▸ **INSTRUCTIONS FOR THE TASK**
Copy exactly the lines starting at the one that contains "Корзина (223, 149)" and running through the end of the material below. Exclude any pictures.
━━━━━━━━━━━━━━━━━━━━
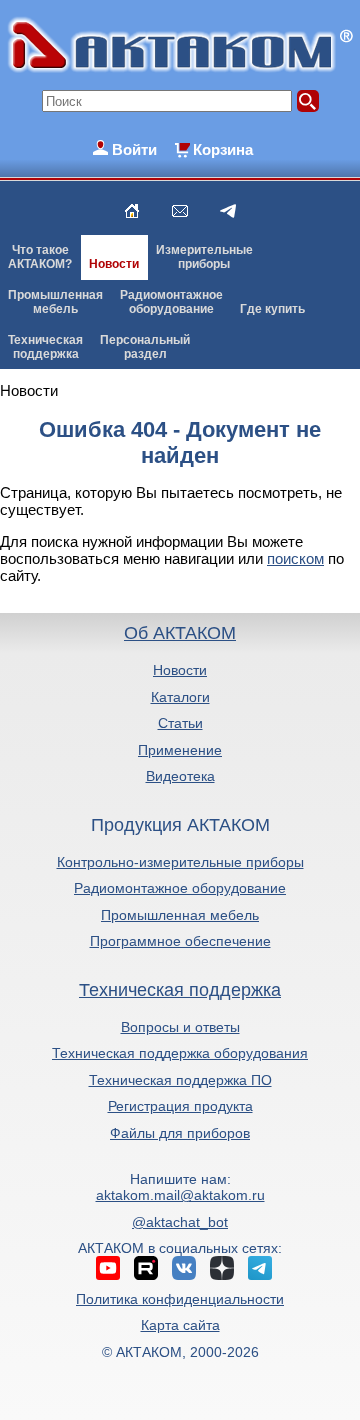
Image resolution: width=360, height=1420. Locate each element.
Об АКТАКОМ (180, 633)
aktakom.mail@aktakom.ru (180, 1195)
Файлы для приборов (180, 1133)
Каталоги (180, 697)
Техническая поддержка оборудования (180, 1053)
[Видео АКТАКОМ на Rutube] (146, 1268)
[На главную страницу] (132, 211)
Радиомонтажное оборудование (180, 888)
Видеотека (180, 776)
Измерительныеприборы (204, 257)
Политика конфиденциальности (180, 1299)
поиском (295, 558)
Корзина (223, 149)
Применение (180, 750)
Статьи (180, 723)
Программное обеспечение (180, 941)
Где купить (272, 309)
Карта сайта (180, 1325)
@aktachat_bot (180, 1222)
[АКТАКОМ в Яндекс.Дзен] (222, 1268)
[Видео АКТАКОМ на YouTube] (108, 1268)
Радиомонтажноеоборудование (171, 302)
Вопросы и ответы (180, 1027)
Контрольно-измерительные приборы (180, 862)
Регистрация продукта (180, 1106)
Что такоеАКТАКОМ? (40, 257)
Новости (114, 264)
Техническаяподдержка (45, 347)
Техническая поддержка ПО (180, 1080)
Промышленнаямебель (55, 302)
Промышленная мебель (180, 915)
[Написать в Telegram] (228, 211)
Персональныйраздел (145, 347)
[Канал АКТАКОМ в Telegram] (260, 1268)
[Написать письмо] (180, 211)
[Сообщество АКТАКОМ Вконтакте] (184, 1268)
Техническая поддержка (180, 990)
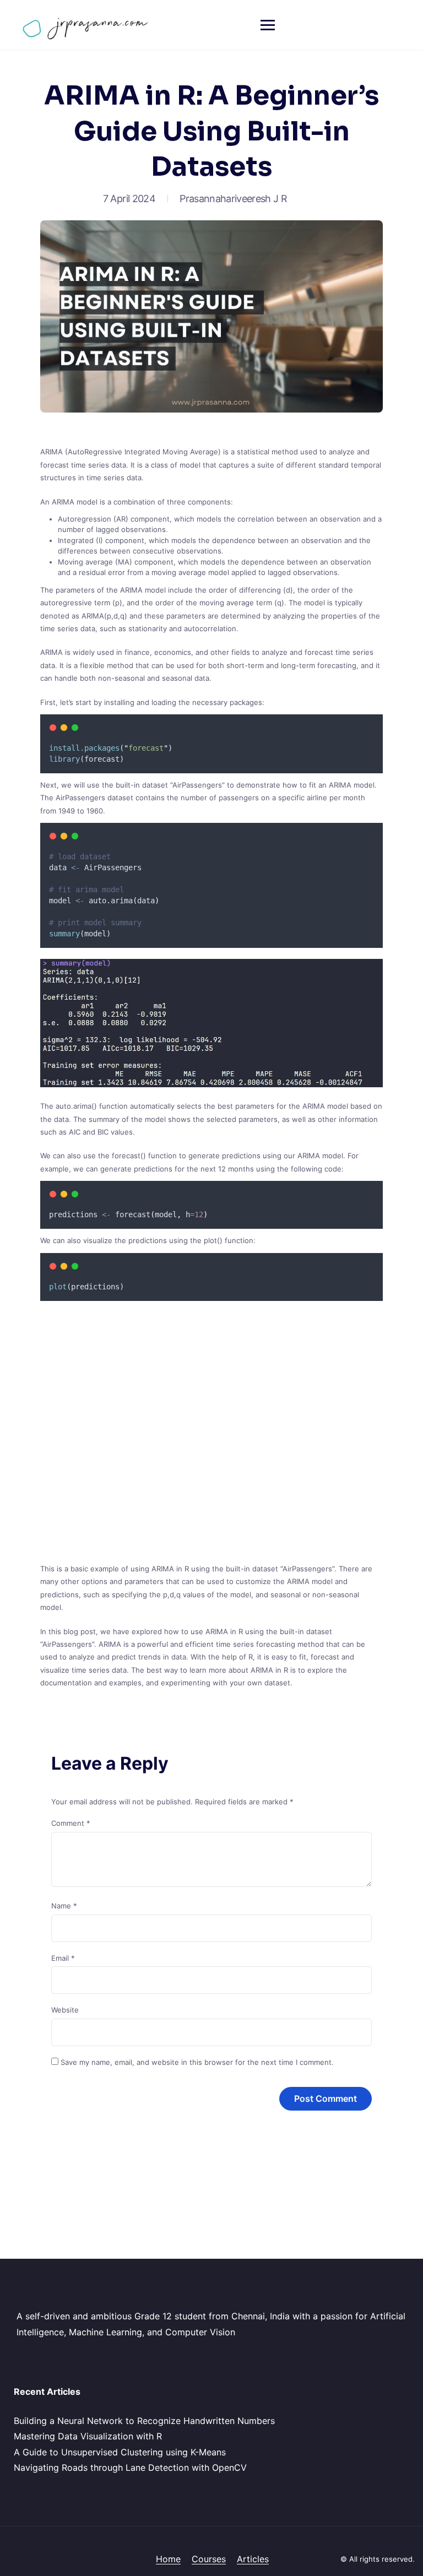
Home (168, 2558)
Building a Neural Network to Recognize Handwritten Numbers (144, 2420)
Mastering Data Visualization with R (88, 2436)
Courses (209, 2558)
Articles (253, 2558)
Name (64, 1905)
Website (65, 2009)
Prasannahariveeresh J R (233, 198)
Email (63, 1958)
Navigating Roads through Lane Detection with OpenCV (130, 2467)
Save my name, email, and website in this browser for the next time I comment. (197, 2062)
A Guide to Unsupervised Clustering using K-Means (120, 2452)
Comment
━━━━━━━━━━━━━━━━━━━━
▸ **EXPECTED OUTPUT**
Корзина (223, 149)
Применение (180, 750)
Статьи (180, 723)
Программное обеспечение (180, 941)
Где купить (272, 309)
Карта сайта (180, 1325)
@aktachat_bot (180, 1222)
[АКТАКОМ в Яндекс.Дзен] (222, 1268)
[Видео АКТАКОМ на YouTube] (108, 1268)
Радиомонтажноеоборудование (171, 302)
Вопросы и ответы (180, 1027)
Контрольно-измерительные приборы (180, 862)
Регистрация продукта (180, 1106)
Что такоеАКТАКОМ? (40, 257)
Новости (114, 264)
Техническаяподдержка (45, 347)
Техническая поддержка ПО (180, 1080)
Промышленнаямебель (55, 302)
Промышленная мебель (180, 915)
[Написать в Telegram] (228, 211)
Персональныйраздел (145, 347)
[Канал АКТАКОМ в Telegram] (260, 1268)
[Написать письмо] (180, 211)
[Сообщество АКТАКОМ Вконтакте] (184, 1268)
Техническая поддержка (180, 990)
Home (168, 2558)
Building a Neural Network to Recognize Handwritten Numbers (144, 2420)
Mastering Data Visualization with R (88, 2436)
Courses (209, 2558)
Articles (253, 2558)
Name (64, 1905)
Website (65, 2009)
Prasannahariveeresh J R (233, 198)
Email (63, 1958)
Navigating Roads through Lane Detection with OpenCV (130, 2467)
Save my name, email, and website in this browser for the next time I comment. (197, 2062)
A Guide to Unsupervised Clustering using K-Means (120, 2452)
Comment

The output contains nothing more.